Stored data
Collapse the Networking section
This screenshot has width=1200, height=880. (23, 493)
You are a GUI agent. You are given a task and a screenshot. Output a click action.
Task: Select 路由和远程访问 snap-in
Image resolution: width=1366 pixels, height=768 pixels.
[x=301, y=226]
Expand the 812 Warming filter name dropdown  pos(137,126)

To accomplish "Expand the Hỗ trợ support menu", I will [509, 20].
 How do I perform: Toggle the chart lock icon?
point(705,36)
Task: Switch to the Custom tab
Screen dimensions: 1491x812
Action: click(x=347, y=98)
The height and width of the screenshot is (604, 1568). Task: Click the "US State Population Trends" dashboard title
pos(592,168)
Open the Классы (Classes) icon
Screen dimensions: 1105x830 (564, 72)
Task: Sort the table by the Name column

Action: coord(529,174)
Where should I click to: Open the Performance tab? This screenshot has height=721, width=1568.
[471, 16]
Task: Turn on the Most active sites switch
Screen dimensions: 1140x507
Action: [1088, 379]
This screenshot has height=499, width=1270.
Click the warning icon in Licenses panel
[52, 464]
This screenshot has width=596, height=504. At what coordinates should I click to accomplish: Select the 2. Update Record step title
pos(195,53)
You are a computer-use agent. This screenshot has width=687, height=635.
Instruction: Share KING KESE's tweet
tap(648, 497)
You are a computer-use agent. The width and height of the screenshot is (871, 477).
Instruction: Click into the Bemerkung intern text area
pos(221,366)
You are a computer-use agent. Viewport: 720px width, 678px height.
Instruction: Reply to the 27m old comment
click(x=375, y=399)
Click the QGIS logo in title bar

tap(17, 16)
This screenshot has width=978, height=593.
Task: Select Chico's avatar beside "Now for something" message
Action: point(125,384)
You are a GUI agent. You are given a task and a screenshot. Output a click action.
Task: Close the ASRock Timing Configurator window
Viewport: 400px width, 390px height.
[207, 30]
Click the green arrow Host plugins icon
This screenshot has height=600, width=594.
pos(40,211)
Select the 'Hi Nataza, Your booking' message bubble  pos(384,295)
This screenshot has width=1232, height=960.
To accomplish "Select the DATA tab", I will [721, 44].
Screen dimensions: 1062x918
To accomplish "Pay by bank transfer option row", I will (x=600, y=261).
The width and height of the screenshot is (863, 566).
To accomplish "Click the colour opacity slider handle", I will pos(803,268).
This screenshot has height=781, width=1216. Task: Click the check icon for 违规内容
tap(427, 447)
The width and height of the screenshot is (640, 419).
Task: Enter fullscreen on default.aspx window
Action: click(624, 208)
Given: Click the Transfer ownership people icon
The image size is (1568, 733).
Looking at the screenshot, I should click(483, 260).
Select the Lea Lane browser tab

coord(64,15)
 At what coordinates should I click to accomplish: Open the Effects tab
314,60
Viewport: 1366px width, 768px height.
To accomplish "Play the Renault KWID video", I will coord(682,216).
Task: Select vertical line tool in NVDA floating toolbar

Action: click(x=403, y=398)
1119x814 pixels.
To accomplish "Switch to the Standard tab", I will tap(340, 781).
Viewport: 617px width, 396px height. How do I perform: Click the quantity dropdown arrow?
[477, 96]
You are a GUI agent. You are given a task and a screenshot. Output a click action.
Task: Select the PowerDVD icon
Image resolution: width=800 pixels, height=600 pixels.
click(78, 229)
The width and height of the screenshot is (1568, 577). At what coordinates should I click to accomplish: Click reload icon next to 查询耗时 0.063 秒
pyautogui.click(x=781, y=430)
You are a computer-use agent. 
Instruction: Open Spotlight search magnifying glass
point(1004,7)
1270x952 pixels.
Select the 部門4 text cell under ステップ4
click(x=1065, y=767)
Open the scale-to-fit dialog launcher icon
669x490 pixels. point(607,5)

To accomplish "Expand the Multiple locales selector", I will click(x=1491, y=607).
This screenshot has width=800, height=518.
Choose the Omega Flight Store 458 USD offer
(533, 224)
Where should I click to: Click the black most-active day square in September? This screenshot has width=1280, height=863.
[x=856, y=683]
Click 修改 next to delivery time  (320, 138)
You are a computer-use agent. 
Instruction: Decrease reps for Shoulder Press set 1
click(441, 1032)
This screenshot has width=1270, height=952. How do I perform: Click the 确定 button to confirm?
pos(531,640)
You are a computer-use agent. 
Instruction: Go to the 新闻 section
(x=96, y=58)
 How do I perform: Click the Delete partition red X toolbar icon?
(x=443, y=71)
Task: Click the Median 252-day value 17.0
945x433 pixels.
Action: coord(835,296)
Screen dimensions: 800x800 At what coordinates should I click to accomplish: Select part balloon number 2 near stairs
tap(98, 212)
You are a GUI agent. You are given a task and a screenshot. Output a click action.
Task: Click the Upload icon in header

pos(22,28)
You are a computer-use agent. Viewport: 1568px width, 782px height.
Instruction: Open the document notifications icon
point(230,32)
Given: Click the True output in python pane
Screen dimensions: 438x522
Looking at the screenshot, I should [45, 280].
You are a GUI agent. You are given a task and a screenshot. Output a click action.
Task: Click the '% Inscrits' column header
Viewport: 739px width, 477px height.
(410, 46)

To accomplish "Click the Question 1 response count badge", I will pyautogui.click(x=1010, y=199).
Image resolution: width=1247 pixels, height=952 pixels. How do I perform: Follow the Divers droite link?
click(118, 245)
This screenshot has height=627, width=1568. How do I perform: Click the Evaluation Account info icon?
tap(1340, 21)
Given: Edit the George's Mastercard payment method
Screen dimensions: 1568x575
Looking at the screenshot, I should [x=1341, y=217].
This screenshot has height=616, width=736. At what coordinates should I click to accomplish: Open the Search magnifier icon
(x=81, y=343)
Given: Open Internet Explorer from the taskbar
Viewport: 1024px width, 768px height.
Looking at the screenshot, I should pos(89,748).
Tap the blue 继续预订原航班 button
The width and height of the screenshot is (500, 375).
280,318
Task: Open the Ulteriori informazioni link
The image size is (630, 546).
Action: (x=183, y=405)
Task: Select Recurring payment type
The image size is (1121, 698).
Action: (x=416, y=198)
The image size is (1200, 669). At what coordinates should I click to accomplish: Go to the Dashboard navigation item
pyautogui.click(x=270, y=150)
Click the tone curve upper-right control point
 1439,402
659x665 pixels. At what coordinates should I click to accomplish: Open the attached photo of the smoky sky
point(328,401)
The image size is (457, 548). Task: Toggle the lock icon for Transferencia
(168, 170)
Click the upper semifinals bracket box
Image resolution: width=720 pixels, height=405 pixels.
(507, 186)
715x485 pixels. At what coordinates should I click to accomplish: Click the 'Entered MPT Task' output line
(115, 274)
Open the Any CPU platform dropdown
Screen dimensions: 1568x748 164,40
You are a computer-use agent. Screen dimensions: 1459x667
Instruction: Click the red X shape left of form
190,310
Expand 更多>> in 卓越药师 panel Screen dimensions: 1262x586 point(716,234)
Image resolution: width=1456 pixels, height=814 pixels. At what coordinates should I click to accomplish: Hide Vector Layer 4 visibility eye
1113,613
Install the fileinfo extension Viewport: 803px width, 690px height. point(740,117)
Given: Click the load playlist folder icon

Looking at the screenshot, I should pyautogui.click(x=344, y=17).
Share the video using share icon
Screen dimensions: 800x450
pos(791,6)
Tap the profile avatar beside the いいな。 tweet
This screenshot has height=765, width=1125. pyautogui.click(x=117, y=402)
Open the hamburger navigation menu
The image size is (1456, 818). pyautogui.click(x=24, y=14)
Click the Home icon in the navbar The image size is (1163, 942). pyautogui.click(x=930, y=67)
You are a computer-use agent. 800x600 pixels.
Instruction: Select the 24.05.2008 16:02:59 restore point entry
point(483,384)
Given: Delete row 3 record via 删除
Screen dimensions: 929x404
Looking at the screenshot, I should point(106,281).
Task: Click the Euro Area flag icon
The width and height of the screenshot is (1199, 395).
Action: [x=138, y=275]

ASSIGNMENT: For each record above, write it out again exactly.

WRITTEN ANSWER:
Collapse the Networking section
This screenshot has width=1200, height=880. (23, 493)
You are a GUI agent. You are given a task and a screenshot. Output a click action.
Task: Select 路由和远程访问 snap-in
Image resolution: width=1366 pixels, height=768 pixels.
[x=301, y=226]
Expand the 812 Warming filter name dropdown  pos(137,126)

To accomplish "Expand the Hỗ trợ support menu", I will [509, 20].
 How do I perform: Toggle the chart lock icon?
point(705,36)
Task: Switch to the Custom tab
Screen dimensions: 1491x812
Action: click(x=347, y=98)
The height and width of the screenshot is (604, 1568). Task: Click the "US State Population Trends" dashboard title
pos(592,168)
Open the Классы (Classes) icon
Screen dimensions: 1105x830 (564, 72)
Task: Sort the table by the Name column

Action: coord(529,174)
Where should I click to: Open the Performance tab? This screenshot has height=721, width=1568.
[471, 16]
Task: Turn on the Most active sites switch
Screen dimensions: 1140x507
Action: [1088, 379]
This screenshot has height=499, width=1270.
Click the warning icon in Licenses panel
[52, 464]
This screenshot has width=596, height=504. At what coordinates should I click to accomplish: Select the 2. Update Record step title
pos(195,53)
You are a computer-use agent. This screenshot has width=687, height=635.
Instruction: Share KING KESE's tweet
tap(648, 497)
You are a computer-use agent. The width and height of the screenshot is (871, 477).
Instruction: Click into the Bemerkung intern text area
pos(221,366)
You are a computer-use agent. Viewport: 720px width, 678px height.
Instruction: Reply to the 27m old comment
click(x=375, y=399)
Click the QGIS logo in title bar

tap(17, 16)
This screenshot has width=978, height=593.
Task: Select Chico's avatar beside "Now for something" message
Action: point(125,384)
You are a GUI agent. You are given a task and a screenshot. Output a click action.
Task: Close the ASRock Timing Configurator window
Viewport: 400px width, 390px height.
[207, 30]
Click the green arrow Host plugins icon
This screenshot has height=600, width=594.
pos(40,211)
Select the 'Hi Nataza, Your booking' message bubble  pos(384,295)
This screenshot has width=1232, height=960.
To accomplish "Select the DATA tab", I will [721, 44].
Screen dimensions: 1062x918
To accomplish "Pay by bank transfer option row", I will (x=600, y=261).
The width and height of the screenshot is (863, 566).
To accomplish "Click the colour opacity slider handle", I will pos(803,268).
This screenshot has height=781, width=1216. Task: Click the check icon for 违规内容
tap(427, 447)
The width and height of the screenshot is (640, 419).
Task: Enter fullscreen on default.aspx window
Action: click(624, 208)
Given: Click the Transfer ownership people icon
The image size is (1568, 733).
Looking at the screenshot, I should click(483, 260).
Select the Lea Lane browser tab

coord(64,15)
 At what coordinates should I click to accomplish: Open the Effects tab
314,60
Viewport: 1366px width, 768px height.
To accomplish "Play the Renault KWID video", I will coord(682,216).
Task: Select vertical line tool in NVDA floating toolbar

Action: click(x=403, y=398)
1119x814 pixels.
To accomplish "Switch to the Standard tab", I will tap(340, 781).
Viewport: 617px width, 396px height. How do I perform: Click the quantity dropdown arrow?
[477, 96]
You are a GUI agent. You are given a task and a screenshot. Output a click action.
Task: Select the PowerDVD icon
Image resolution: width=800 pixels, height=600 pixels.
click(78, 229)
The width and height of the screenshot is (1568, 577). At what coordinates should I click to accomplish: Click reload icon next to 查询耗时 0.063 秒
pyautogui.click(x=781, y=430)
You are a computer-use agent. 
Instruction: Open Spotlight search magnifying glass
point(1004,7)
1270x952 pixels.
Select the 部門4 text cell under ステップ4
click(x=1065, y=767)
Open the scale-to-fit dialog launcher icon
669x490 pixels. point(607,5)

To accomplish "Expand the Multiple locales selector", I will click(x=1491, y=607).
This screenshot has width=800, height=518.
Choose the Omega Flight Store 458 USD offer
(533, 224)
Where should I click to: Click the black most-active day square in September? This screenshot has width=1280, height=863.
[x=856, y=683]
Click 修改 next to delivery time  (320, 138)
You are a computer-use agent. 
Instruction: Decrease reps for Shoulder Press set 1
click(441, 1032)
This screenshot has width=1270, height=952. How do I perform: Click the 确定 button to confirm?
pos(531,640)
You are a computer-use agent. 
Instruction: Go to the 新闻 section
(x=96, y=58)
 How do I perform: Click the Delete partition red X toolbar icon?
(x=443, y=71)
Task: Click the Median 252-day value 17.0
945x433 pixels.
Action: coord(835,296)
Screen dimensions: 800x800 At what coordinates should I click to accomplish: Select part balloon number 2 near stairs
tap(98, 212)
You are a GUI agent. You are given a task and a screenshot. Output a click action.
Task: Click the Upload icon in header

pos(22,28)
You are a computer-use agent. Viewport: 1568px width, 782px height.
Instruction: Open the document notifications icon
point(230,32)
Given: Click the True output in python pane
Screen dimensions: 438x522
Looking at the screenshot, I should [45, 280].
You are a GUI agent. You are given a task and a screenshot. Output a click action.
Task: Click the '% Inscrits' column header
Viewport: 739px width, 477px height.
(410, 46)

To accomplish "Click the Question 1 response count badge", I will pyautogui.click(x=1010, y=199).
Image resolution: width=1247 pixels, height=952 pixels. How do I perform: Follow the Divers droite link?
click(118, 245)
This screenshot has height=627, width=1568. How do I perform: Click the Evaluation Account info icon?
tap(1340, 21)
Given: Edit the George's Mastercard payment method
Screen dimensions: 1568x575
Looking at the screenshot, I should [x=1341, y=217].
This screenshot has height=616, width=736. At what coordinates should I click to accomplish: Open the Search magnifier icon
(x=81, y=343)
Given: Open Internet Explorer from the taskbar
Viewport: 1024px width, 768px height.
Looking at the screenshot, I should pos(89,748).
Tap the blue 继续预订原航班 button
The width and height of the screenshot is (500, 375).
280,318
Task: Open the Ulteriori informazioni link
The image size is (630, 546).
Action: (x=183, y=405)
Task: Select Recurring payment type
The image size is (1121, 698).
Action: (x=416, y=198)
The image size is (1200, 669). At what coordinates should I click to accomplish: Go to the Dashboard navigation item
pyautogui.click(x=270, y=150)
Click the tone curve upper-right control point
 1439,402
659x665 pixels. At what coordinates should I click to accomplish: Open the attached photo of the smoky sky
point(328,401)
The image size is (457, 548). Task: Toggle the lock icon for Transferencia
(168, 170)
Click the upper semifinals bracket box
Image resolution: width=720 pixels, height=405 pixels.
(507, 186)
715x485 pixels. At what coordinates should I click to accomplish: Click the 'Entered MPT Task' output line
(115, 274)
Open the Any CPU platform dropdown
Screen dimensions: 1568x748 164,40
You are a computer-use agent. Screen dimensions: 1459x667
Instruction: Click the red X shape left of form
190,310
Expand 更多>> in 卓越药师 panel Screen dimensions: 1262x586 point(716,234)
Image resolution: width=1456 pixels, height=814 pixels. At what coordinates should I click to accomplish: Hide Vector Layer 4 visibility eye
1113,613
Install the fileinfo extension Viewport: 803px width, 690px height. point(740,117)
Given: Click the load playlist folder icon

Looking at the screenshot, I should pyautogui.click(x=344, y=17).
Share the video using share icon
Screen dimensions: 800x450
pos(791,6)
Tap the profile avatar beside the いいな。 tweet
This screenshot has height=765, width=1125. pyautogui.click(x=117, y=402)
Open the hamburger navigation menu
The image size is (1456, 818). pyautogui.click(x=24, y=14)
Click the Home icon in the navbar The image size is (1163, 942). pyautogui.click(x=930, y=67)
You are a computer-use agent. 800x600 pixels.
Instruction: Select the 24.05.2008 16:02:59 restore point entry
point(483,384)
Given: Delete row 3 record via 删除
Screen dimensions: 929x404
Looking at the screenshot, I should point(106,281).
Task: Click the Euro Area flag icon
The width and height of the screenshot is (1199, 395).
Action: [x=138, y=275]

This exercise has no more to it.